I’m very much in tune with the world headlines. But these are the headlines that churn my stomach inside out. In my own country. At home: `Minor girl raped in a train compartment’; `Student raped in University campus’; `Woman raped in a police station,’ `Wife murdered by husband over money;’ `Pregnant woman butchered by religious fanatics;’ `Muslim woman gang-raped by police constables,’ `Woman battered to death by unemployed husband’……

What’s my point? What do you think is the point?

I’ve never shed crocodile tears over what might have been. Or what lies beyond my control. I think NOW. And the `NOW’ is disgusting. Sick. I cannot comprehend how people who otherwise don’t flinch at what is happening to their own country, their own State, their own backyard and lives, pretend that they are moved, distressed and shattered over a bully who eventually got his due back (and he had it long coming). Albeit, at the cost of innocent people. History is replete with lessons how all political wars are fought using innocent people to even the scores. But please, this is my sole opinion, even if you disagree. If the truth distresses you, I’m sorry. It’s meant to distress anyway.

So while big countries commercialise their grief, the `NOW’ is what is staring ugly at my face -- Repulsive. Contorted. Vicious.

What gets glorified as crime to a thousand people abroad, is crime everyday walking on the streets of India. Every single day, every single night, knocking on our doors, feeding off our men, women and children. A crime that breaks down faith in humanity, breaks down trust in your own inability to protect yourself and the system governments lay down to protect its citizens. The same laws and institutions that trap you, break down your resilience and makes zombies out of the families at its receiving end. There is no respite. There is no running away. There is simply no looking over your shoulder, because it’s walking side by side with you, and sharing your bed space. If you can’t be safe in your own home, in your own country, little less to expect from the world outside.

I am more affected by what happened to a young, mentally-challenged minor girl who was raped in a train in Mumbai. In a train full of people. With reasoning abilities. With hands, feet and ticking minds that work fine when it comes to their daily lives. To think that they all stood and watched, without moving a muscle, or a thought.

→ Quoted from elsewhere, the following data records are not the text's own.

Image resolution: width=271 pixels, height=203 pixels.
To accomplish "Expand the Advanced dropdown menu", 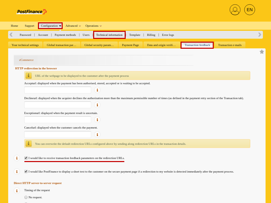I will [x=73, y=26].
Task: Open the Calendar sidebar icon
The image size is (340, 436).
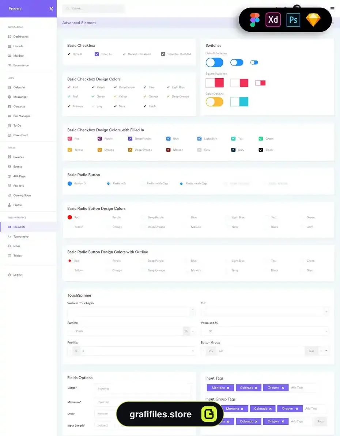Action: [10, 87]
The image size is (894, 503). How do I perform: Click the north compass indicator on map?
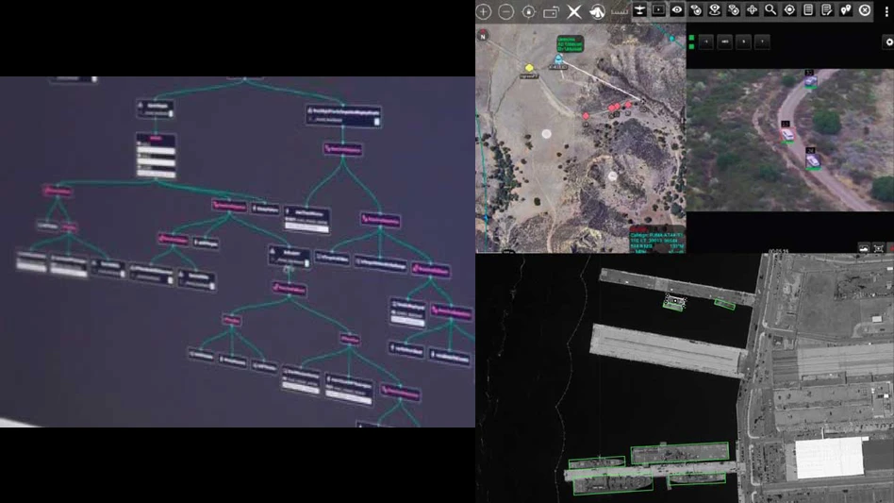(x=483, y=36)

Same with a young university student at Pune who was picked up by a moral police, when caught necking with her boyfriend. She was raped by the same cop when she couldn’t produce her ID. I’m not even getting close to crimes that goes unreported. That take place in our homes everyday. Or crimes that people inflict on weak minds, using the victim’s body to abuse, degrade and debauch.

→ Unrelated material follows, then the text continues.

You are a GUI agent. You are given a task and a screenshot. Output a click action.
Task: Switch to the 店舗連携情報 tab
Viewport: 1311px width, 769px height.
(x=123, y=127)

In India, hundreds of women go through degrading poverty every day. Struggling to feed themselves, struggling to earn their living, struggling to clothe their children, to keep their heads above the bobbing tide despite grief, starvation and disease. There are people dying everyday in India – silently, uncounted, unaccounted, without identities, without achieving full potential of their growth (in mind and body), giving birth in their horrors and dying like worms breeding out of a thrash can. These are people without faces, without dreams, without money-perpetuated respect or status, unsung heroes, despite shouldering the burdens of greasing the wheels of a country with their back-breaking labour.

But hey, who cares for faceless numbers these days?

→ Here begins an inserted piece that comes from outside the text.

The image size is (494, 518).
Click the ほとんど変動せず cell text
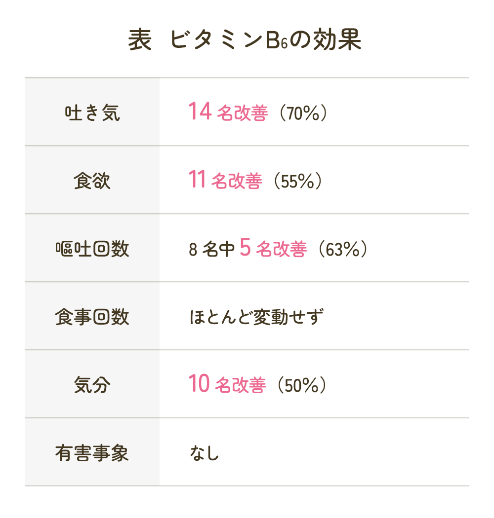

Human life in India bears no price tag. Unless, of course, he flashes a US visa, has a Merc parked in his driveway, and designer threads on his back -- the much respected requisite these days to say that you’ve `arrived.’

But, of course I feel pain. And sorrow, every time I read stories of how humans perpetuate transgressions on other humans. But when things in my own backyard are rotting away -- because we fail each day to value lives and those of others -- how can I pass judgment on what two terrorists do to each other?